Los cortes temporales de la obra tienen que ver con mi vida. La narración empieza con una estadía en Berkeley (1960–1963), adonde fui becado para estudiar sociología. Esos años cambiaron mi vida. Fue, para mí, el lugar de mi “graduación poética” con La saga del peronismo y muchos poemas incluidos en publicaciones posteriores. Allí terminé mi primer libro de sociología y escribí artículos que luego aparecieron en revistas especializadas a mi vuelta a la Argentina. El color azul de la tapa evoca el cielo de California”, me escribe Canton.
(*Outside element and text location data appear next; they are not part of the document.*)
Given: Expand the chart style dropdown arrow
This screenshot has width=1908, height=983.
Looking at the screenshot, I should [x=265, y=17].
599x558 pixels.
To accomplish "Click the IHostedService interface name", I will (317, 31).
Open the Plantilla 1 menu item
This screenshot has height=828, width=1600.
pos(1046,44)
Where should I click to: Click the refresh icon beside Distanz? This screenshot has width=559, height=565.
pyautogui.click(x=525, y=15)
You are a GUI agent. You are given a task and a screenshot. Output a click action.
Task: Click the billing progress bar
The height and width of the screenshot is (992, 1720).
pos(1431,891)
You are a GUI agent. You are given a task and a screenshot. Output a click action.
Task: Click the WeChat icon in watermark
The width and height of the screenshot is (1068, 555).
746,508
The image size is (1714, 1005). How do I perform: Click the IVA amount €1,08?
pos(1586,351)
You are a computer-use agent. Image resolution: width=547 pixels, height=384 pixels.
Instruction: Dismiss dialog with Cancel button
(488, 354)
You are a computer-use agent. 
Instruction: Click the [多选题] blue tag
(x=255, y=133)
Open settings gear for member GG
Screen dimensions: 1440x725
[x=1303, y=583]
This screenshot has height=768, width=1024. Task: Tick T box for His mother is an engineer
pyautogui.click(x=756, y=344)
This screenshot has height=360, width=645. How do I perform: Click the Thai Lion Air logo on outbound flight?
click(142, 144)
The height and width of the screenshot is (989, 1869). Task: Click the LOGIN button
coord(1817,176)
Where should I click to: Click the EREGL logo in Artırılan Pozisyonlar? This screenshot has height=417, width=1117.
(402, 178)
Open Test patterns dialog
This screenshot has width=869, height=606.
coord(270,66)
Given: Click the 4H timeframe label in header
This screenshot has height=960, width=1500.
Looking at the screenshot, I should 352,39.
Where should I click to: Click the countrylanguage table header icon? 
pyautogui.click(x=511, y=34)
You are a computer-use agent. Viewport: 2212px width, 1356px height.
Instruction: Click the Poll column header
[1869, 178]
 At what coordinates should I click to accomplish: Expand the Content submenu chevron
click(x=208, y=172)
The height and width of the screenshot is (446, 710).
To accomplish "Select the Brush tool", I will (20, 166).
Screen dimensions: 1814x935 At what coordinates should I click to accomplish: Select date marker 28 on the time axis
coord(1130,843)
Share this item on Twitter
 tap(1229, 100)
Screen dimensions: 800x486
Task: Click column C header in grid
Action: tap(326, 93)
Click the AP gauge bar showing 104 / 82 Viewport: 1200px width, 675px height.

El volumen siguiente, Los años en el Di Tella (1963-1971), refieren al tiempo en que el autor trabajó como investigador en el Instituto Torcuato Di Tella, época en la que aparecieron sus primeros libros en el ámbito de la sociología y también, como referí al principio, sus primeros poemarios. El tono naranja en la portada refiere al color de las publicaciones de sociología de la institución, a diferencia de la tonalidad opaca del volumen siguiente, De plomo y poesía (1972-1979). Ese tomo cubre un período rico en lo personal, con el nacimiento de dos nuevos hijos, e intelectual, con la publicación de varios libros y un trabajo sociológico por amor al arte, en medio de un terrorismo de estado inédito. De ahí el color gris de la tapa”, dice el autor.

La vida entera de un escritor puede leerse como una novela, parece ser la clave central de De la misma llama, certeza aplicable a cualquier existencia, en realidad. El arte no está solo en saber vivirla sino, y especialmente, en saber contarla. 
                                                                                                                                        Martín Bentancor


-Publicado en BRECHA, el 12/XI/2015.